▶ _Task instructions_:
Rewrite the records below, changing every "GUI agent" to "desktop assistant" and leaving everything else untouched.

▶ _Dataset records_:
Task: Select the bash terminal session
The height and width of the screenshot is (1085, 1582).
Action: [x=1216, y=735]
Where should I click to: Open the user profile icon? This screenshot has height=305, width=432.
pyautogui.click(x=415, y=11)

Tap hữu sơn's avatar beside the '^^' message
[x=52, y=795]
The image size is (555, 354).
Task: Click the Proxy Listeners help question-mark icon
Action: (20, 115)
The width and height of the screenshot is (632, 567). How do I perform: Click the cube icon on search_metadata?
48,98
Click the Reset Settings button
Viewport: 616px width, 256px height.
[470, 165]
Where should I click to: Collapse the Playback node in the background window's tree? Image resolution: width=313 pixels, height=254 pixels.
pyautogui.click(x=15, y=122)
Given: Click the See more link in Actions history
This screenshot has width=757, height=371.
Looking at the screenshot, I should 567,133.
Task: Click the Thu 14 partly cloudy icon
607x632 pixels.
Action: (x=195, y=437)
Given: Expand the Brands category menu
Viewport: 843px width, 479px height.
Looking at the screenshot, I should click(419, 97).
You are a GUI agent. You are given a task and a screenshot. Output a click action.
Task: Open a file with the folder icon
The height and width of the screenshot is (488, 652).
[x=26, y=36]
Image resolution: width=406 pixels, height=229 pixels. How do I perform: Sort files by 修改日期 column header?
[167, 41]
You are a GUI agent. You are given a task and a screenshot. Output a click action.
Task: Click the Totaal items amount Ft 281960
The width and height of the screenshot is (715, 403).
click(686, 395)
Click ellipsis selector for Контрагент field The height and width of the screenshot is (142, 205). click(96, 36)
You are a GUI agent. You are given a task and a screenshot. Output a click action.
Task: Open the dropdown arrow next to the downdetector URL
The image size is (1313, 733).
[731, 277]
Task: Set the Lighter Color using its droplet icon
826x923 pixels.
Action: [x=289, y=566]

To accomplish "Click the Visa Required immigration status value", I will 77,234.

▶ _Answer to this exercise_:
Task: Select the bash terminal session
The height and width of the screenshot is (1085, 1582).
Action: [x=1216, y=735]
Where should I click to: Open the user profile icon? This screenshot has height=305, width=432.
pyautogui.click(x=415, y=11)

Tap hữu sơn's avatar beside the '^^' message
[x=52, y=795]
The image size is (555, 354).
Task: Click the Proxy Listeners help question-mark icon
Action: (20, 115)
The width and height of the screenshot is (632, 567). How do I perform: Click the cube icon on search_metadata?
48,98
Click the Reset Settings button
Viewport: 616px width, 256px height.
[470, 165]
Where should I click to: Collapse the Playback node in the background window's tree? Image resolution: width=313 pixels, height=254 pixels.
pyautogui.click(x=15, y=122)
Given: Click the See more link in Actions history
This screenshot has width=757, height=371.
Looking at the screenshot, I should 567,133.
Task: Click the Thu 14 partly cloudy icon
607x632 pixels.
Action: (x=195, y=437)
Given: Expand the Brands category menu
Viewport: 843px width, 479px height.
Looking at the screenshot, I should click(419, 97).
You are a desktop assistant. You are given a task and a screenshot. Output a click action.
Task: Open a file with the folder icon
The height and width of the screenshot is (488, 652).
[x=26, y=36]
Image resolution: width=406 pixels, height=229 pixels. How do I perform: Sort files by 修改日期 column header?
[167, 41]
You are a desktop assistant. You are given a task and a screenshot. Output a click action.
Task: Click the Totaal items amount Ft 281960
The width and height of the screenshot is (715, 403).
click(686, 395)
Click ellipsis selector for Контрагент field The height and width of the screenshot is (142, 205). click(96, 36)
You are a desktop assistant. You are given a task and a screenshot. Output a click action.
Task: Open the dropdown arrow next to the downdetector URL
The image size is (1313, 733).
[731, 277]
Task: Set the Lighter Color using its droplet icon
826x923 pixels.
Action: [x=289, y=566]

To accomplish "Click the Visa Required immigration status value", I will 77,234.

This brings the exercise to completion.